### TASKS FOR THIS EXERCISE
1. From the Lemhi Gold press release, extract the passage starting at "VANCOUVER, BC, Oct." and ending at "of the facility.".
2. Do the statements below agree with the Lemhi Gold press release? Answer yes or no for each, quoting the words from the press release that decide it.
(a) The Lemhi Gold project is located in Idaho.
(b) The PEA plans an increase in throughput during the third year of operation.
(c) The life of mine is 11.2 years.
3. Answer these questions from the Lemhi Gold press release:
(a) Who is the Executive Chairman of the Company?
(b) What kind of processing facility does the flowsheet use?
(c) What is Lemhi's life of mine payable output?

==== SOURCE DOCUMENT

VANCOUVER, BC, Oct. 16, 2023 /CNW/ - Freeman Gold Corp. (TSXV: FMAN) (OTCQX: FMANF) (FSE: 3WU) ("Freeman" or the "Company") is pleased to announce results for the maiden Preliminary Economic Assessment ("PEA") on the Company's 100% owned Lemhi Gold project ("Lemhi"), located in Idaho, USA. The PEA outlines a high-grade, low-cost, open pit operation with an average annual production of 80,100 ounces of gold ("Au") in the first eight years. The production strategy outlined in the PEA consists of a phased development with an increase in throughput during the fifth year of operation, with a flowsheet utilizing a carbon-in-leach ("CIL") processing facility. The objective of the study has been to maximize the value of Lemhi, while minimizing the footprint and environmental impact of the facility.
Paul Matysek, Executive Chairman of the Company, stated, "I am very pleased with the robust economics obtained for this high grade, high recovery, open pit oxide deposit. Lemhi represents a unique opportunity for the investment community to participate in a deeply discounted gold project that remains open on strike and trades at 6% of after tax NPV at US$1,750 gold and less than 5% at spot price. This will certainly be attractive to gold mining developers and producers who see value in having an operation almost entirely on patented ground, a sub US$1,000/oz AISC, a life of mine production over 850,000 ounces, that is highly leveraged to gold price in a leading mining jurisdiction."
Table 1: Project Economics & Upside
Gold price
(US$/oz Au)
Post-Tax NPV5%
(US$M)
Post-Tax IRR
$1,600
$144
17.6 %
$1,750Ŧ
$212
22.8 %
$1,900
$281
27.6 %
$2,050
$349
32.1 %
Ŧ base case scenario
Production Profile & Economic Analysis
The results of the PEA demonstrate Lemhi has the potential to become a profitable, low-cost gold producer. With an average annual gold production of 75,900 oz Au over the 11.2-year LOM, Lemhi has a life of mine payable output of 851,900 oz Au and average annual gold production of 80,100 oz Au in the first 8 years of production.

========
==== SUPPLIED DATA

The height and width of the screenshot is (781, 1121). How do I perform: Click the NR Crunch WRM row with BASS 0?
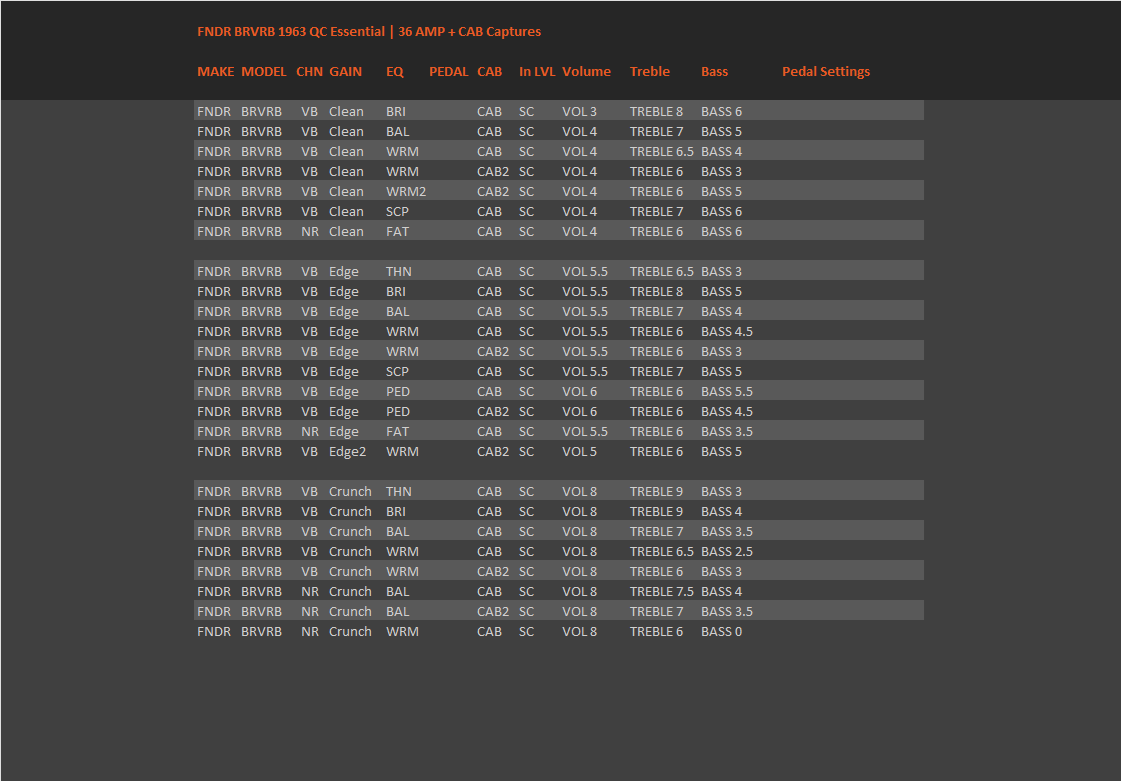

========

### RESPONSES TO THE EXERCISE
1.
VANCOUVER, BC, Oct. 16, 2023 /CNW/ - Freeman Gold Corp. (TSXV: FMAN) (OTCQX: FMANF) (FSE: 3WU) ("Freeman" or the "Company") is pleased to announce results for the maiden Preliminary Economic Assessment ("PEA") on the Company's 100% owned Lemhi Gold project ("Lemhi"), located in Idaho, USA. The PEA outlines a high-grade, low-cost, open pit operation with an average annual production of 80,100 ounces of gold ("Au") in the first eight years. The production strategy outlined in the PEA consists of a phased development with an increase in throughput during the fifth year of operation, with a flowsheet utilizing a carbon-in-leach ("CIL") processing facility. The objective of the study has been to maximize the value of Lemhi, while minimizing the footprint and environmental impact of the facility.

2.
(a) Yes: "located in Idaho, USA"
(b) No: "an increase in throughput during the fifth year of operation"
(c) Yes: "over the 11.2-year LOM"

3.
(a) Paul Matysek
(b) A carbon-in-leach ("CIL") processing facility
(c) 851,900 oz Au